This article was original shared in the University of Regina's spring/summer issue of Discourse Magazine.
Fungal infections, relatively common worldwide, are associated with high death rates in hospital patients with compromised immune systems. Patients who receive medication by catheter are at increased risk for the most common fungal infection, invasive candidiasis caused by Candida species.
University of Regina biochemistry professor Tanya Dahms received a $50,000 2018-19 Collaborative Innovation Development Grant from SHRF to initiate a new project.
Dahms says the grant will galvanize a group of researchers to find new anti-fungal combinations intended to help prevent and treat fungal infections. “Currently only a limited number of anti-fungal drugs remain effective in the fight against the global rise of invasive fungal infections among immunocompromised patients.”
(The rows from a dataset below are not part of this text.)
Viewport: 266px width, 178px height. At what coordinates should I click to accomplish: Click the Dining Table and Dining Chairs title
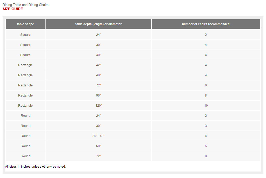pos(25,5)
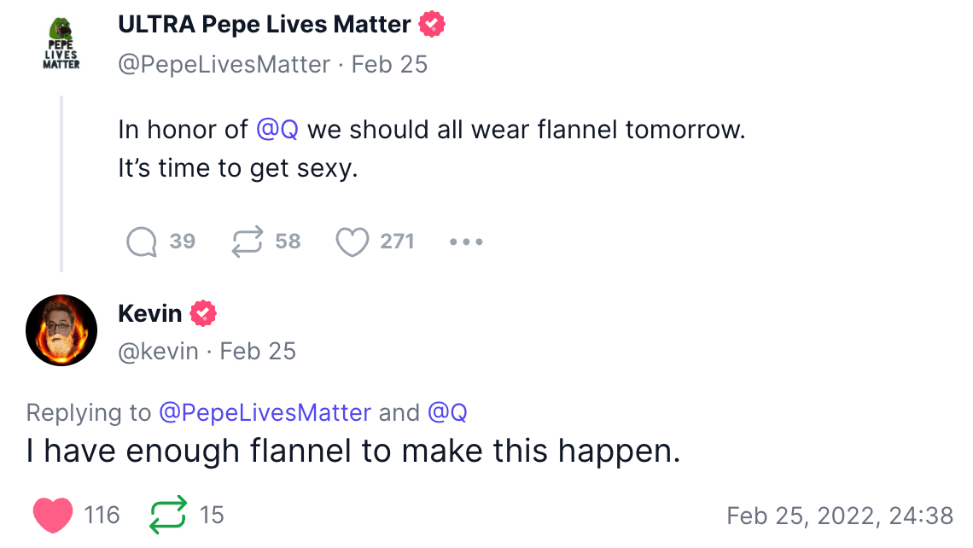973x548 pixels.
Task: Click reply icon on Pepe's post
Action: tap(142, 242)
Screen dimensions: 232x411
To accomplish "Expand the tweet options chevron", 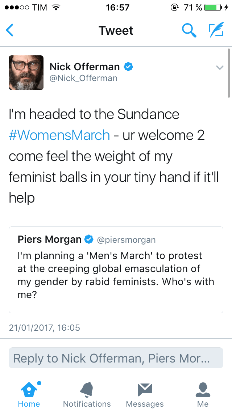I will point(220,68).
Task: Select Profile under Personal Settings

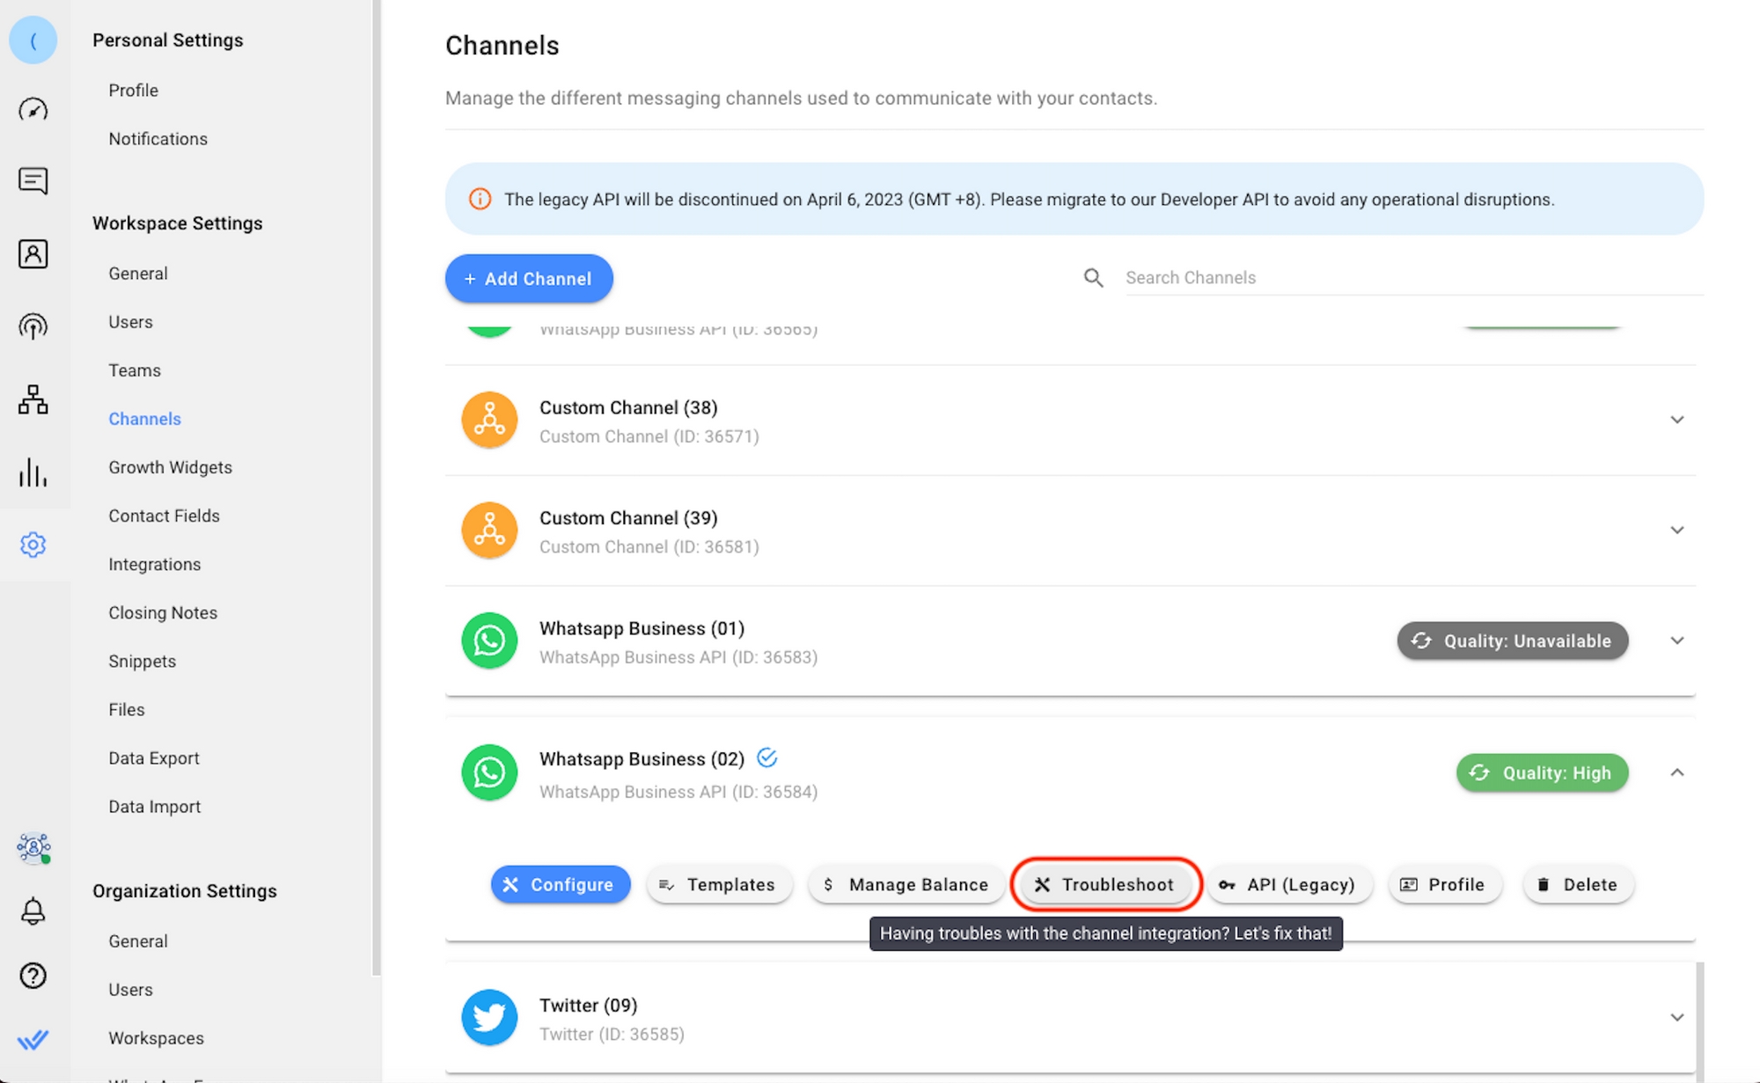Action: 133,91
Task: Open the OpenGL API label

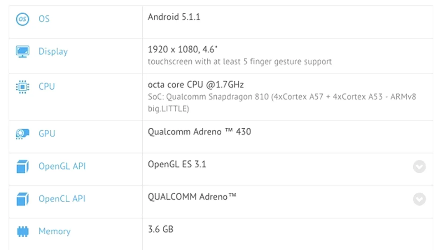Action: (62, 166)
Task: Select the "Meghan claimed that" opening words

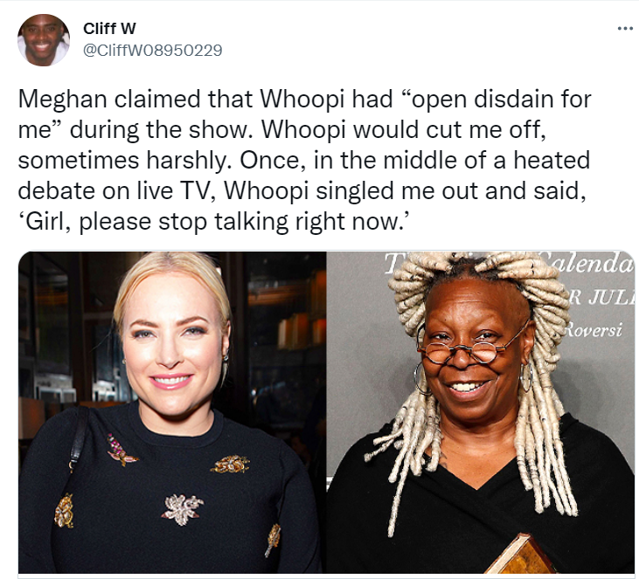Action: tap(129, 100)
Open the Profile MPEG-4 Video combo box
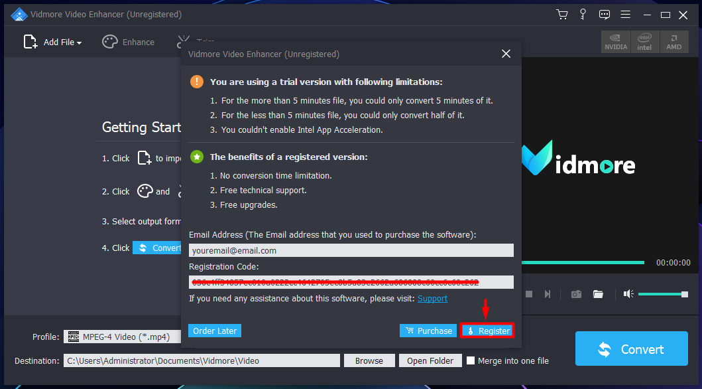Screen dimensions: 702x389 point(123,337)
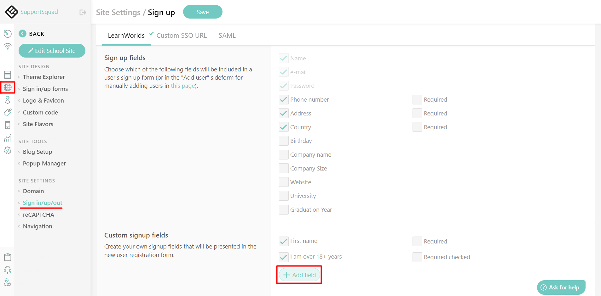Uncheck the First name custom field

tap(283, 241)
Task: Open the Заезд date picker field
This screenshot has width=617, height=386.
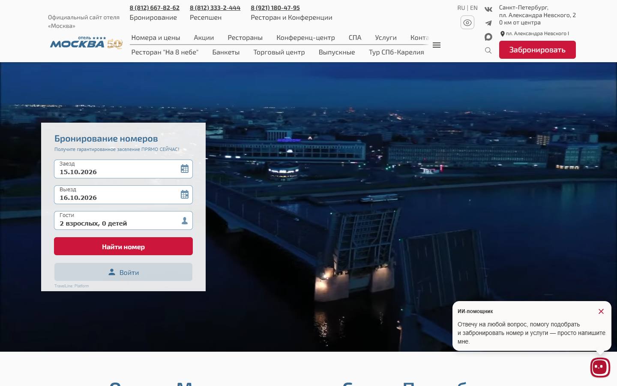Action: pos(123,169)
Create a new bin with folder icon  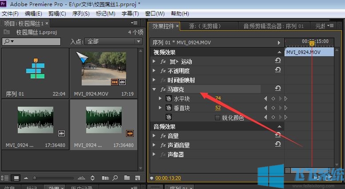127,178
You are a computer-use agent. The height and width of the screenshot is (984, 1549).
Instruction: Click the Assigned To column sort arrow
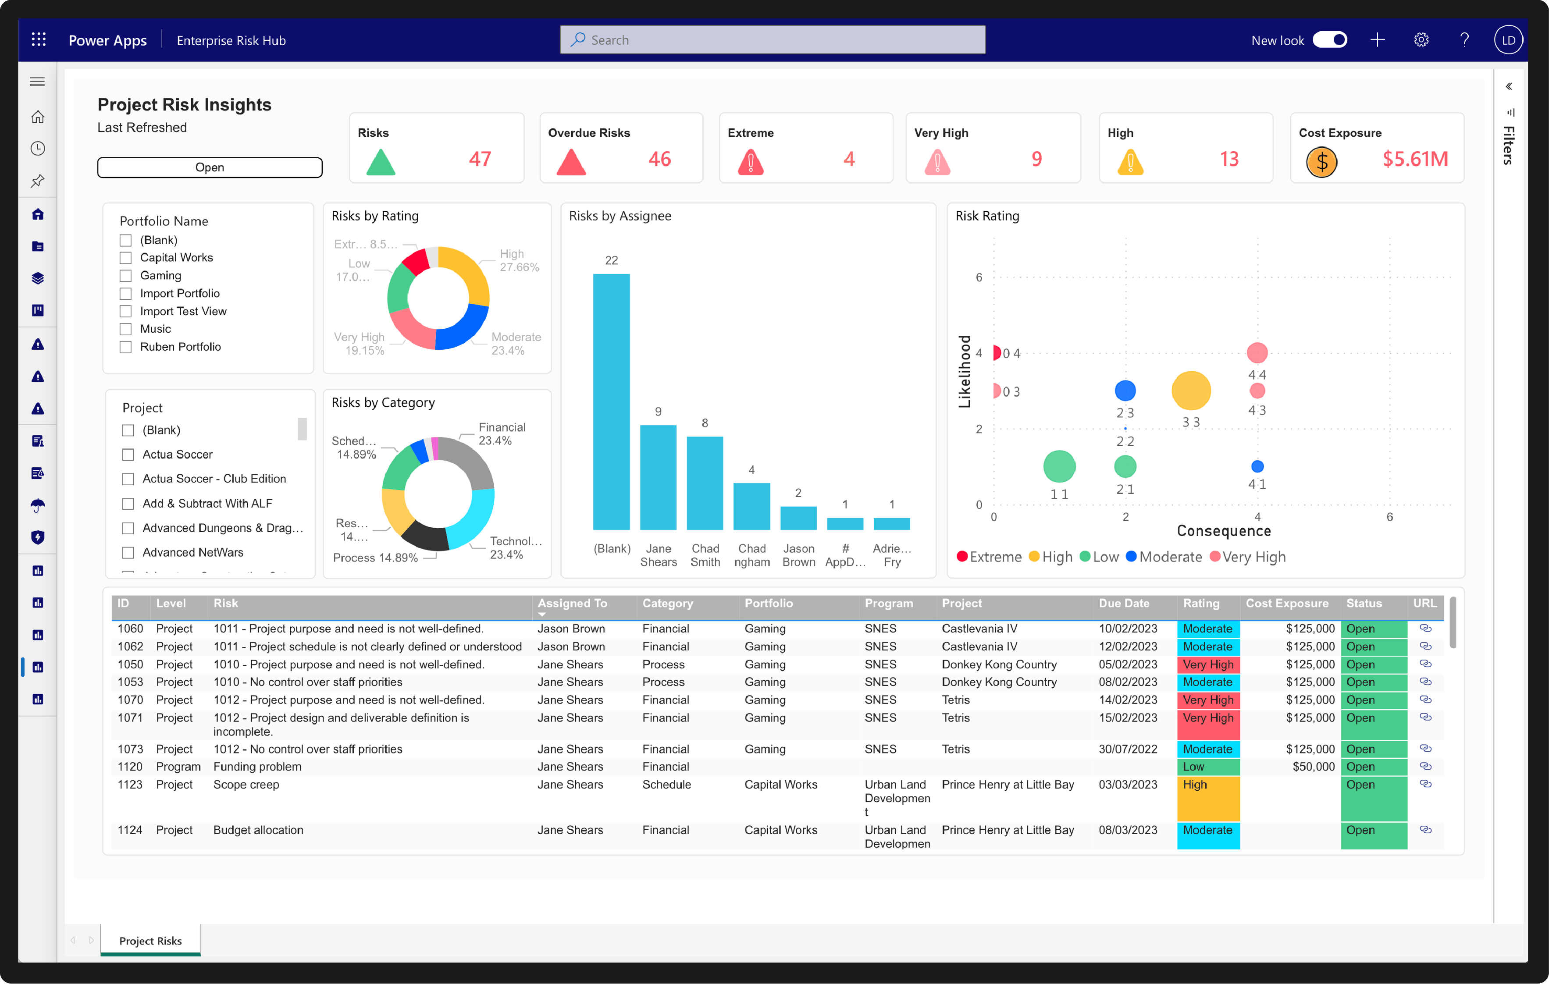tap(542, 614)
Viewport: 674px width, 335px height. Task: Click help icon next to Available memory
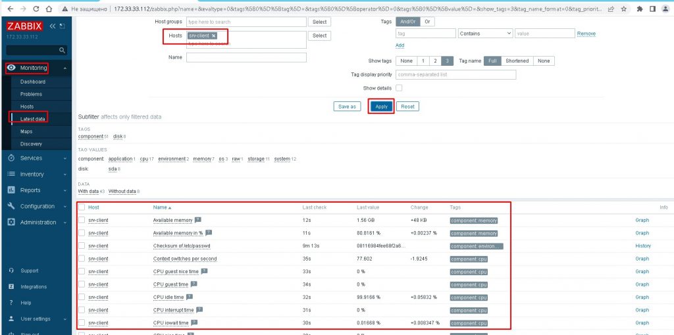[x=198, y=220]
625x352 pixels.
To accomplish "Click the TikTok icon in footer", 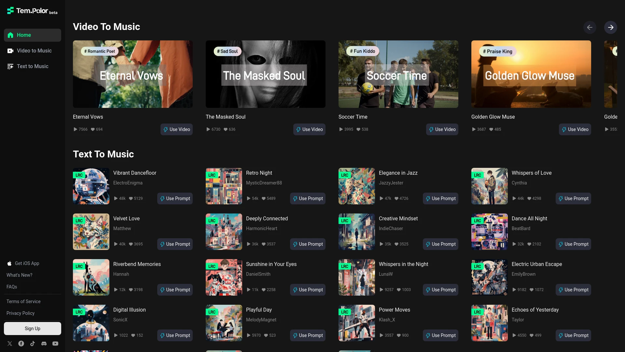I will point(33,344).
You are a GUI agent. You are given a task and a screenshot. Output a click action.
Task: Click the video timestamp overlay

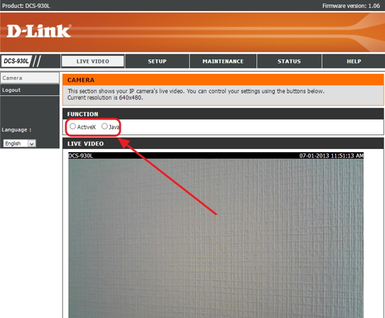(331, 155)
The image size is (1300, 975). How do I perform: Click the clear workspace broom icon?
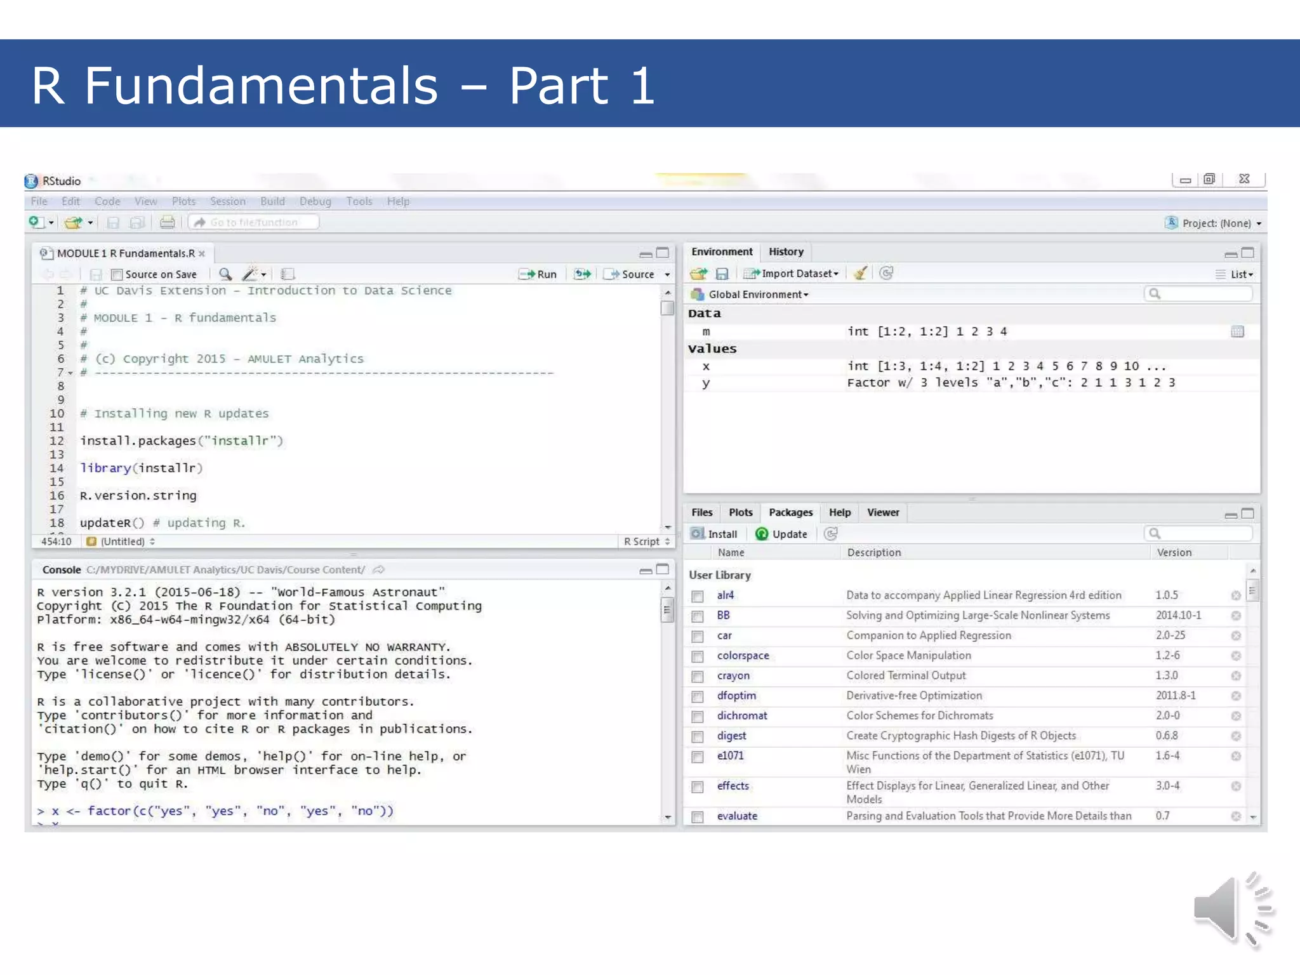[x=860, y=274]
The research team includes University of Regina associate professor Mohan Babu, research associate Taranum Sultana, master’s student Fatema Zohora, PhD candidate Ali Molaeitabari, Saskatchewan Health Authority medical microbiologist Dr. Jessica Minion, and Canada Research Chair Malcolm Whiteway from Concordia University.
The team will study monoterpenoids, a class of plant derivatives that have strong anti-fungal properties. By analyzing the impact that these plant derivatives have on Candida species, both alone and in combination with classic antifungals, the researchers will determine potential clinical use (such as catheter coatings) and how to increase their effectiveness, while finding combinations that reduce fungal resistance.